▸ **The problem**: Turn the lines from the one that contains "You are a GUI" through the one that contains "pyautogui.click(x=228, y=45)" into a Markdown table with a Row column holding the row number and a Line column holding the line. Leave out any blank lines.

▸ **Data provided**:
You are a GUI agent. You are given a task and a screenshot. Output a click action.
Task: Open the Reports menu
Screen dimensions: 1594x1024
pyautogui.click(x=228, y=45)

---

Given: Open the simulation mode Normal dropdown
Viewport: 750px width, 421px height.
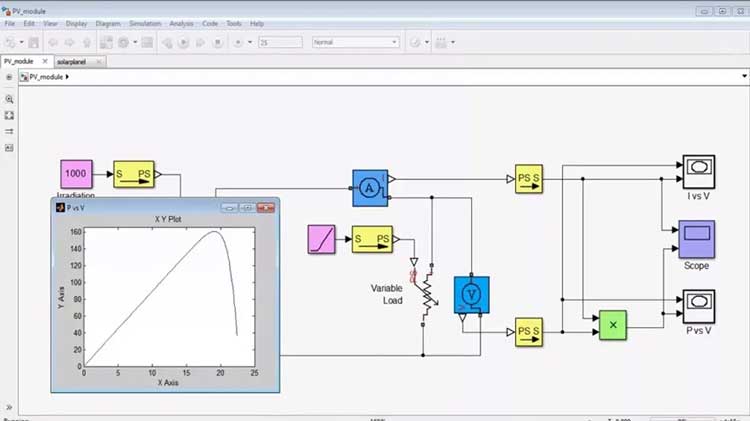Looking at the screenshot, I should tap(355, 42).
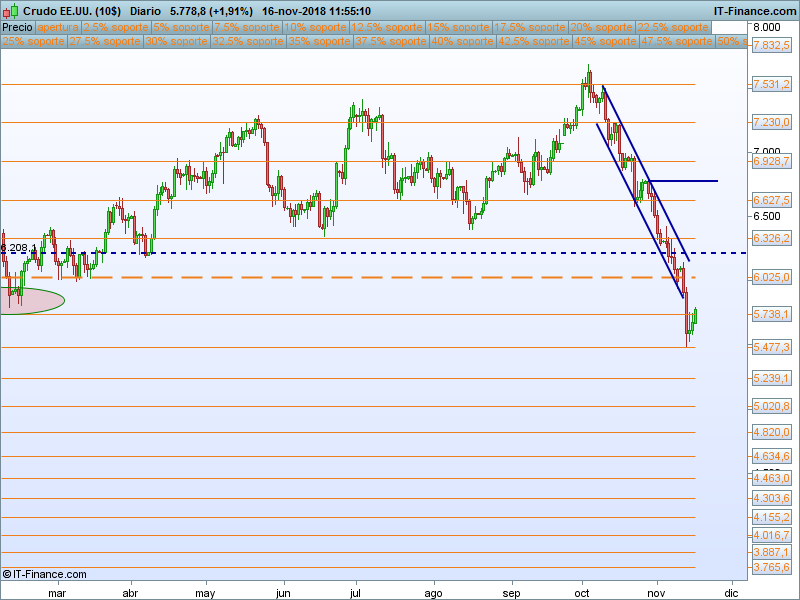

▸ **Task output**:
| Row | Line |
|---|---|
| 1 | You are a GUI agent. You are given a task and a screenshot. Output a click action. |
| 2 | Task: Open the Reports menu |
| 3 | Screen dimensions: 1594x1024 |
| 4 | pyautogui.click(x=228, y=45) |